Espectros de la dictadura es una fórmula que permite, rescatando otra frase contenida en el libro, condensar «una manifestación de diferentes tiempos filtrándose entre sí, de temporalidades materialmente entretejidas». La ausencia del acontecimiento pasado en términos empíricos, pero su presencia en el aquí y ahora bajo la modalidad de un haz de huellas, implica necesariamente que la historia y las resonancias del Golpe, en este caso, son condiciones inmanentes del presente. Es decir, el presente no supone la consciencia del tiempo, sino que se articula precisamente por la atemporalidad permanente de los acontecimientos pasados y sus impactos probables en la articulación de cada instante. En otras palabras, los espectros del pasado son hilos con los que se ha tejido el mundo, pero que no tienen un lugar específico, un sentido espacial definido, salvo en el relampaguear de la memoria viva. Es por esta razón que podemos señalar que un acontecimiento es siempre único y singular, pero que las percepciones que se articulan a su alrededor son siempre múltiples o plurales.
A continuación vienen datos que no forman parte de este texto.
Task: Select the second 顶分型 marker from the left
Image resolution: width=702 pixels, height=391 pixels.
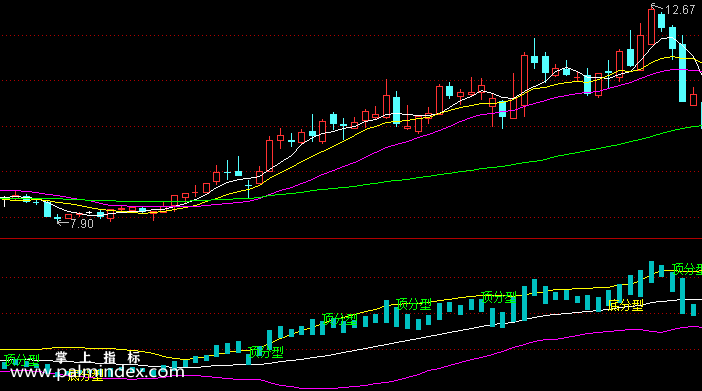Action: point(266,352)
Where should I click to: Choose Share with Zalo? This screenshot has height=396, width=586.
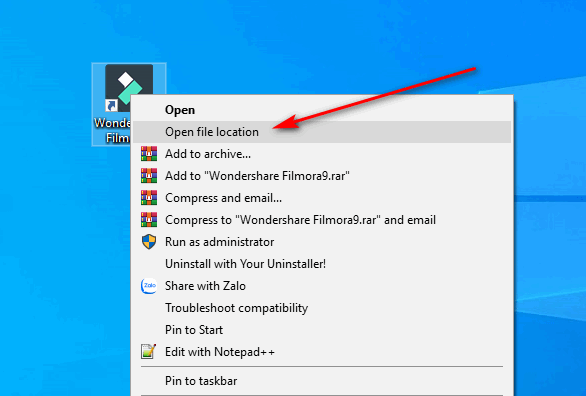(322, 286)
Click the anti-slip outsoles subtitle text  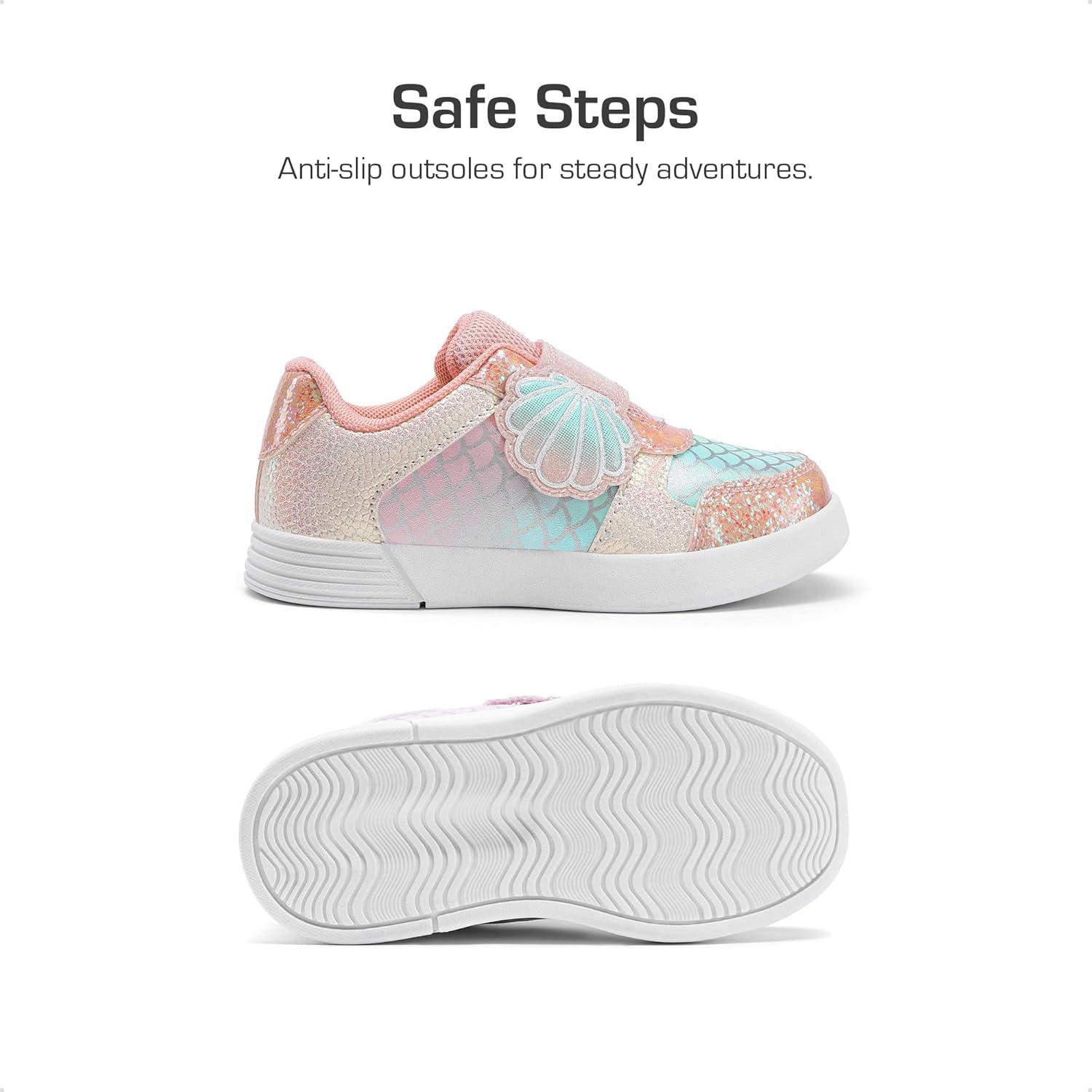[x=545, y=170]

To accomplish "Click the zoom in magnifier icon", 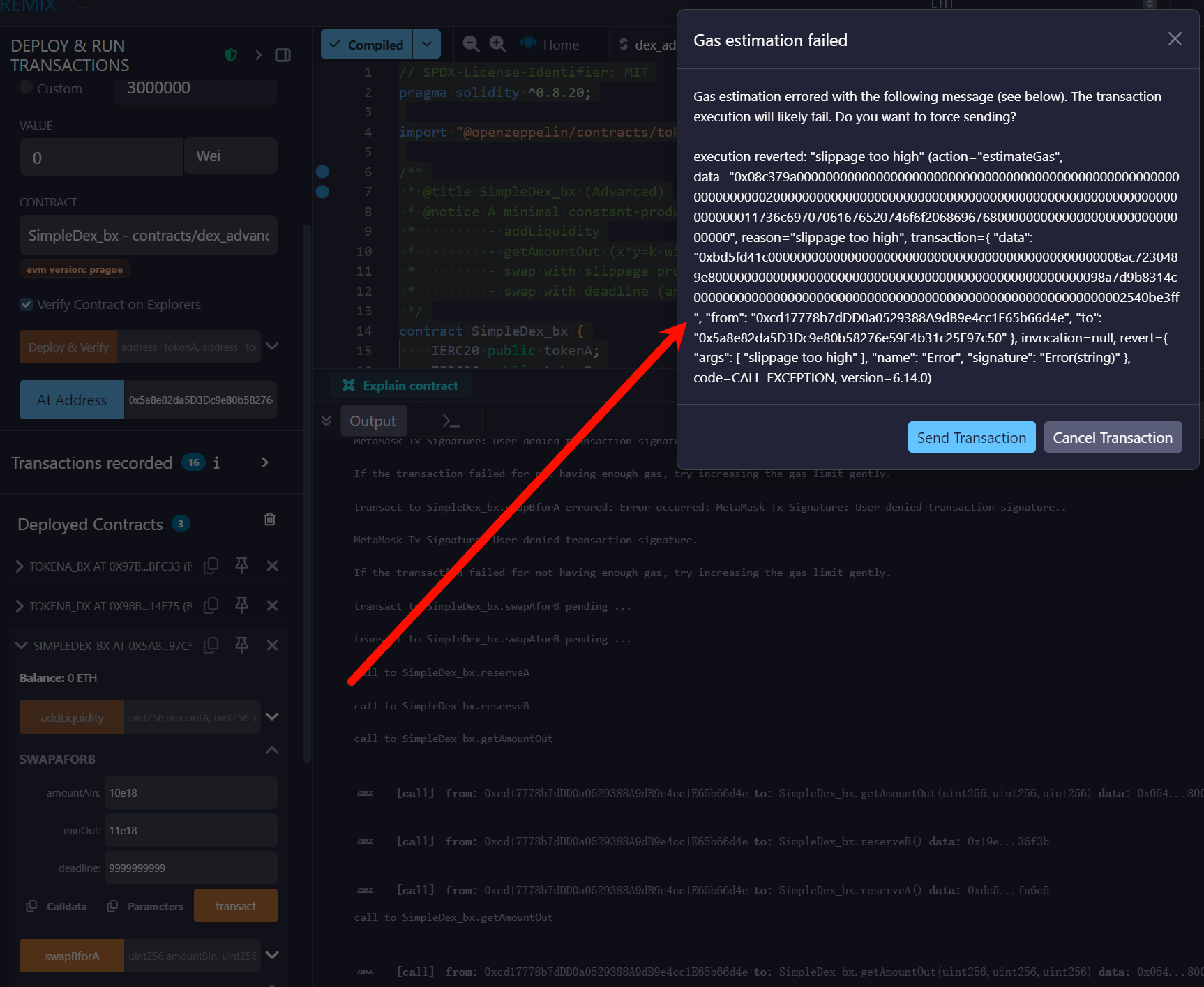I will 497,44.
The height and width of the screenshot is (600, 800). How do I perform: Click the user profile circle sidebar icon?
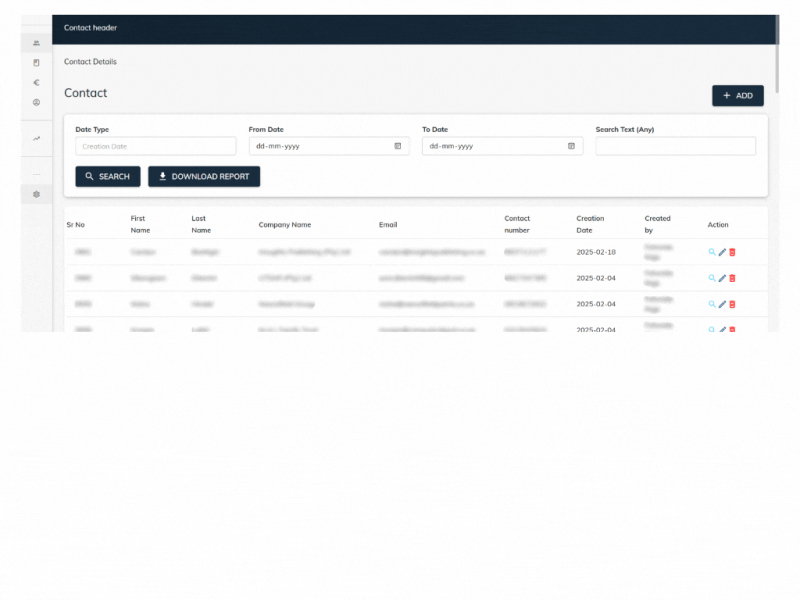[x=36, y=102]
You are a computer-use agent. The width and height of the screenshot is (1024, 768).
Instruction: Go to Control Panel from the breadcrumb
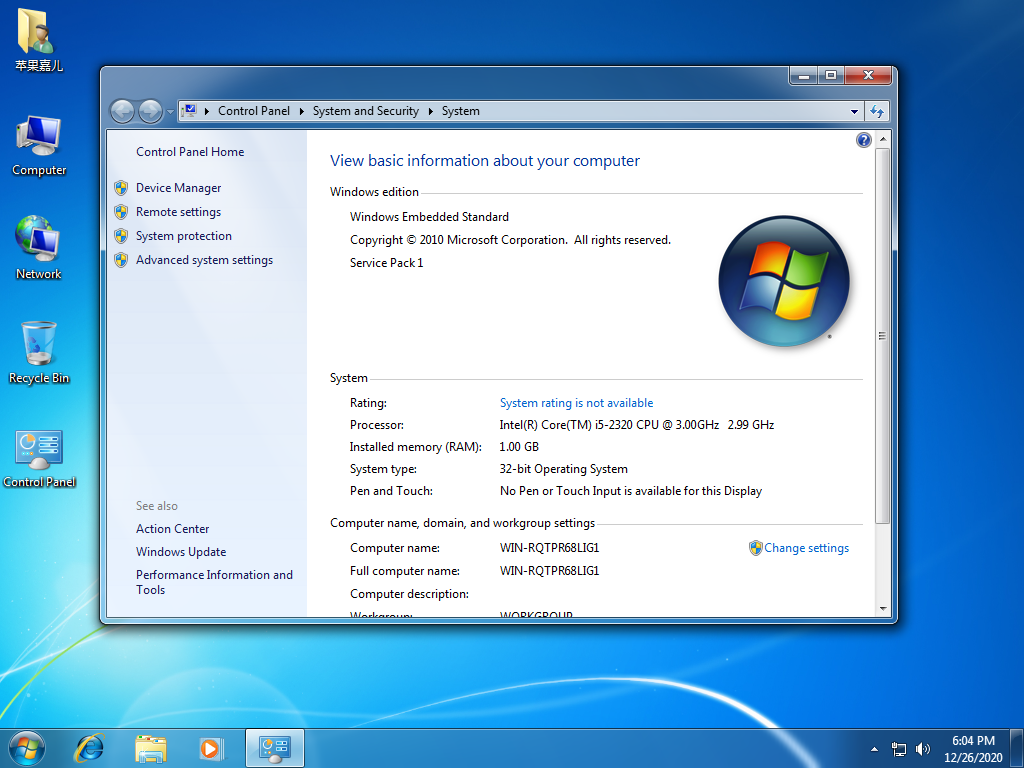254,111
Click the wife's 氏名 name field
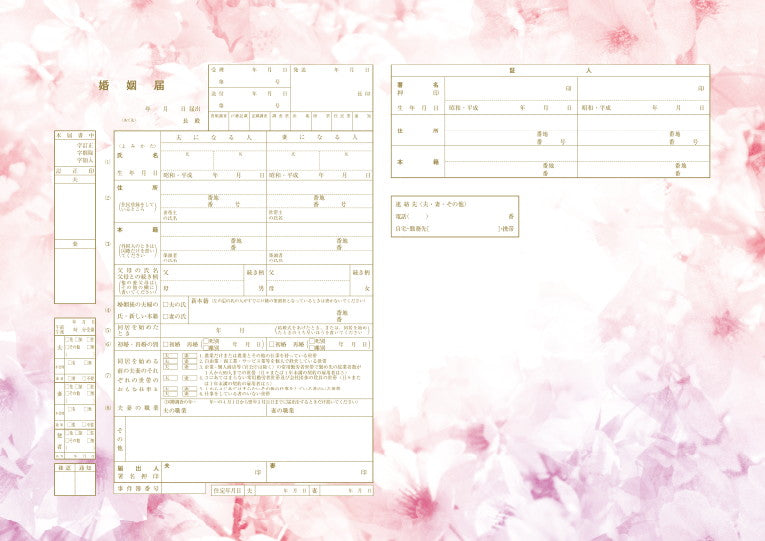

De ahí que la historia no sea tan sólo un asunto de hechos, sino, como señalaba Nietzsche, de interpretaciones de interpretaciones. El Golpe de Estado de 1973 no es un invento, es un hecho con datación empírica, es innegable y ningún negacionismo puede ocultar sus efectos, pues la verdad se adhiere al acontecimiento, mas no a los relatos que buscan dotarle de certeza ontológica. Quien busca esto último, termina por negar, en consecuencia, la materialidad de los espectros y clausura con ello las posibilidades de rescatar restos de vida que se encuentran entre los escombros del pasado. Son estos restos, en definitiva, los que se constituyen en los datos empíricos de cualquier análisis con pretensiones históricas. Pero, precisamente, por su carácter residual, por sus constantes alteraciones, estos restos permiten rastrear una lógica diferencial que abre el futuro a reconfiguraciones insospechadas.

Antes de advenir como tal, el por venir del futuro, sea cual sea su forma, depende de nuestra íntima y colectiva relación con los espectros, de nuestra desontologización del presente, esto es, de aceptar que el presente nunca es lo que es y que la actualidad no tiene tiempo propio. Sólo si somos capaces de regresar a los lugares donde nunca hemos estado cabría la posibilidad de interrumpir los cálculos aritméticos de la razón que hacen del pasado, el presente y el futuro una dimensión ontológicamente continua. Los espectros, ya sea bajo la figura de remanentes ideográficos, discursos interrumpidos, acciones imaginadas y no ejecutadas, desaparecidos que siguen pensando el futuro de sus nietos a pesar de no saber dónde están, son los únicos que pueden infectar la herencia dictatorial que subyace en «las lógicas atmosféricas que organizan las diatribas existenciales actuales» como se señala en otro de los textos incorporados en este libro. Subvertir las leyes de la historia pasa, en consecuencia, por abandonar las propiedades ontológicas del pasado, esto es, por liberarse de un pasado que, a pesar del decalustro recién cumplido, sigue operando como si fuera un pasado fijo y estable que nos recuerda los peligros fantaseados de un futuro que, hasta la fecha, nunca ha existido. La materialidad de los espectros, a la inversa, nos recuerdan ese futuro que ellos, los muertos, los desaparecidos, los que se quedaron en el camino, imaginaron, pero que aún no encuentran las vías de su materialización. En tal sentido, la reflexión con la que me quedo tras haber leído Espectros de la dictadura a medio siglo del Golpe es que debemos apostar no por una deconstrucción del pasado sino por una lectura deconstructiva del futuro. Es el futuro el que esta en juego, y este libro, en consecuencia, no celebra la melancolía, sino que conmemora la presencia de un pasado ausente y cómo en su indeterminación ontológica el pasado acontece como el elemento fundamental de un futuro completamente por inventar. Abrirse a la potencia de los Espectros es, quizás, otro modo de escribir la historia por venir a partir de la naturaleza polisémica de un pasado que no fue.